**REQUIRED ACTIONS:**
a – Please set down the passage of the OMD text starting at "Protest is also" and ending at "our souls nourishing.".
b – According to the OMD text, why did Bauhaus Staircase have to open the album? Answer in one to three sentences.

··· QUOTED TEXT

Conversely, the clattering, hectic Kleptocracy is OMD’s greatest straight-up protest song. It was written at the start of lockdown but, as McCluskey points out: “References to Trump, Johnson and Putin are sadly still relevant. They just won’t fuck off.” The line “It doesn’t matter who you vote for, they’ve bought the man you elected” summarises the duo’s disgust at the current state of democracy. “Dazzle Ships was about the Cold War, but we haven’t been so overtly political before,” says Humphreys. “The older we get, the more forthright we get. You have to be politically aware in the current climate, because there’s so much craziness going on that you’re forced into an opinion.”
Kleptocracy’s chewy discourse is wrapped in an absolute earworm. “It’s what we do,” laughs McCluskey. “Enola Gay wasn’t the most palatable lyrical content, but that’s got a very catchy tune.”
Protest is also present in Bauhaus Staircase’s title track. Named after German artist Oskar Schlemmer’s 1932 painting, recreated by Roy Lichtenstein in 1988 for his Pop Art series of classics, it’s a nod both to McCluskey’s love of the Bauhaus era, the power of protest art, and his sadness as a trustee of National Museums Liverpool that Governments tend to cut arts funding just when times are hard and we need our souls nourishing.
“We knew Bauhaus Staircase had to open the album and Healing had to end it,” McCluskey reveals. “Bauhaus Staircase has this energy that grabs you as soon as the record starts. It starts aggressively, then it just builds and builds until it’s a maelstrom of synths and howling vocals.”

······
··· GIVEN INFORMATION

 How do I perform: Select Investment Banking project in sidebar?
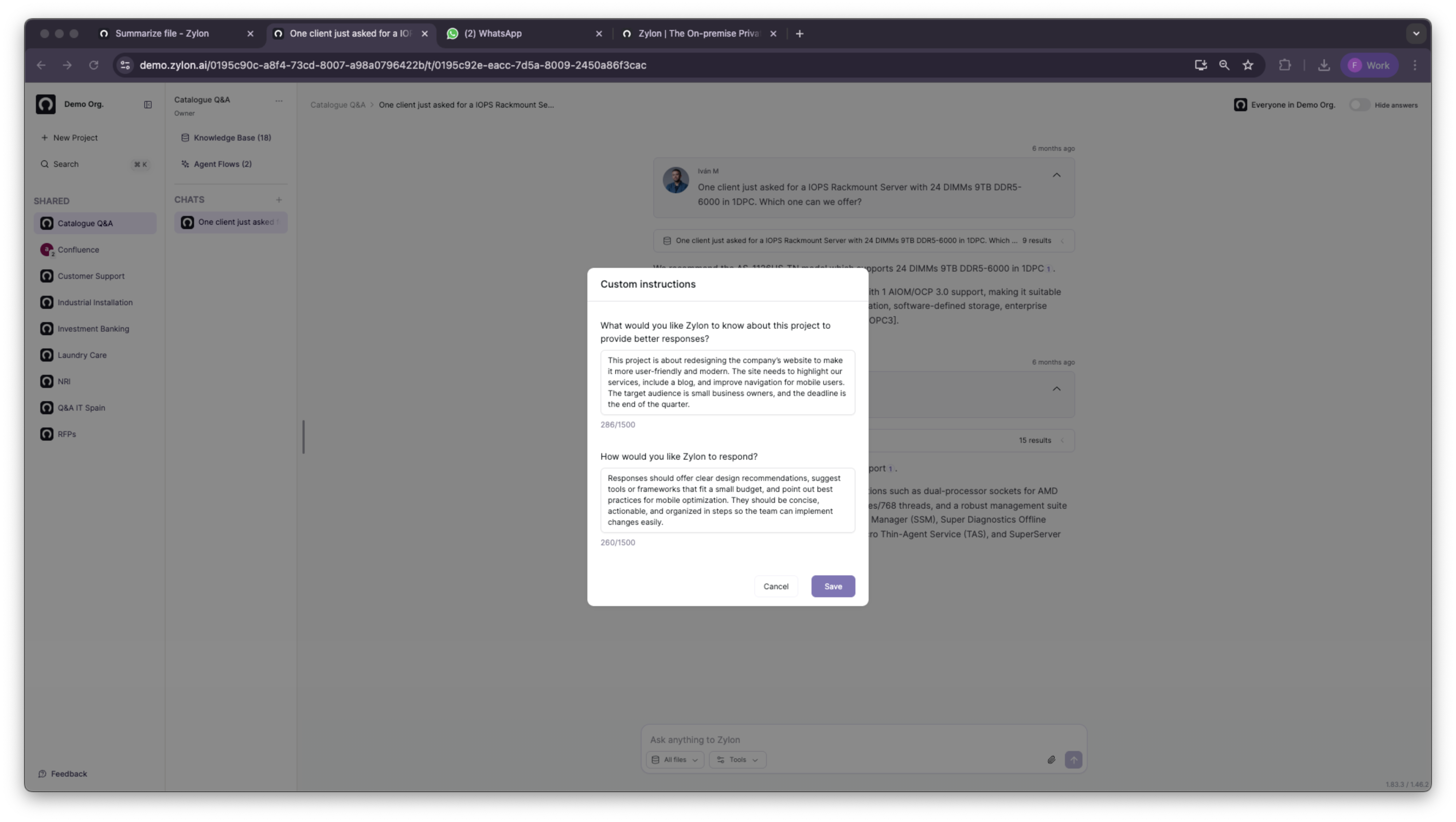tap(93, 329)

······

**EXERCISE SOLUTIONS:**
a –
Protest is also present in Bauhaus Staircase’s title track. Named after German artist Oskar Schlemmer’s 1932 painting, recreated by Roy Lichtenstein in 1988 for his Pop Art series of classics, it’s a nod both to McCluskey’s love of the Bauhaus era, the power of protest art, and his sadness as a trustee of National Museums Liverpool that Governments tend to cut arts funding just when times are hard and we need our souls nourishing.

b – McCluskey says Bauhaus Staircase has an energy that grabs you as soon as the record starts. It opens aggressively and keeps building until it becomes a maelstrom of synths and howling vocals.